Exactly the lines from the one with "Open Filterregeln settings" to the end of the entries should appear in your answer, retyped word for word.

ENTRIES PROVIDED START

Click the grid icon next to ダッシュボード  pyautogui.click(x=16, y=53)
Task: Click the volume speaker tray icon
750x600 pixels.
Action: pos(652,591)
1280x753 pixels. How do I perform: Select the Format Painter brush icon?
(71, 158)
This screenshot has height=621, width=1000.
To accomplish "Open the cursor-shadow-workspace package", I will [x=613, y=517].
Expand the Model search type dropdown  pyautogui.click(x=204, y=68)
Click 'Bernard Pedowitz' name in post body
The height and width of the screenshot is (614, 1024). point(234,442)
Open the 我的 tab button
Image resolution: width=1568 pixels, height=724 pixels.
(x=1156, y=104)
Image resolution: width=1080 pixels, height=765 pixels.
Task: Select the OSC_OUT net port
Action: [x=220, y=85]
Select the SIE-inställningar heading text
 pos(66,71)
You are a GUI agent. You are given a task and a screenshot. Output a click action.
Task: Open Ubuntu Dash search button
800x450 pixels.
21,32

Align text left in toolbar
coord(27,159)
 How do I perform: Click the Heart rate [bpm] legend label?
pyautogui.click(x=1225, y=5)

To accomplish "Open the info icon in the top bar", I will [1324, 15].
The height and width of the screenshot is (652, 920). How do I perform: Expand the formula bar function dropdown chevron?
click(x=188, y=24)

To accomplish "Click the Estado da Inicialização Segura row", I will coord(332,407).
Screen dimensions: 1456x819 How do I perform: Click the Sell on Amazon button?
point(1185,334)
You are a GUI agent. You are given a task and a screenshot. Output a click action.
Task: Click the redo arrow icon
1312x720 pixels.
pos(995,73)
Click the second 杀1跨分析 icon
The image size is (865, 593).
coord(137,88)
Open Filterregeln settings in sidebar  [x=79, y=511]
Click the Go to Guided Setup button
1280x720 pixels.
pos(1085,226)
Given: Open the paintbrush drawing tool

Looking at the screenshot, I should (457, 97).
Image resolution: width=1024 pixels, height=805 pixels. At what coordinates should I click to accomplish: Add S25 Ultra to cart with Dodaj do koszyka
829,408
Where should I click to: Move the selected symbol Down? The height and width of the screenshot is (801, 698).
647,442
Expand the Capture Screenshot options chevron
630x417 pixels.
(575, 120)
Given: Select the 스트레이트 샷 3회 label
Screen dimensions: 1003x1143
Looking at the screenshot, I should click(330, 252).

ENTRIES PROVIDED END

SOLUTION FOR THIS TASK →
Open Filterregeln settings in sidebar  [x=79, y=511]
Click the Go to Guided Setup button
1280x720 pixels.
pos(1085,226)
Given: Open the paintbrush drawing tool

Looking at the screenshot, I should (457, 97).
Image resolution: width=1024 pixels, height=805 pixels. At what coordinates should I click to accomplish: Add S25 Ultra to cart with Dodaj do koszyka
829,408
Where should I click to: Move the selected symbol Down? The height and width of the screenshot is (801, 698).
647,442
Expand the Capture Screenshot options chevron
630x417 pixels.
(575, 120)
Given: Select the 스트레이트 샷 3회 label
Screen dimensions: 1003x1143
Looking at the screenshot, I should click(330, 252).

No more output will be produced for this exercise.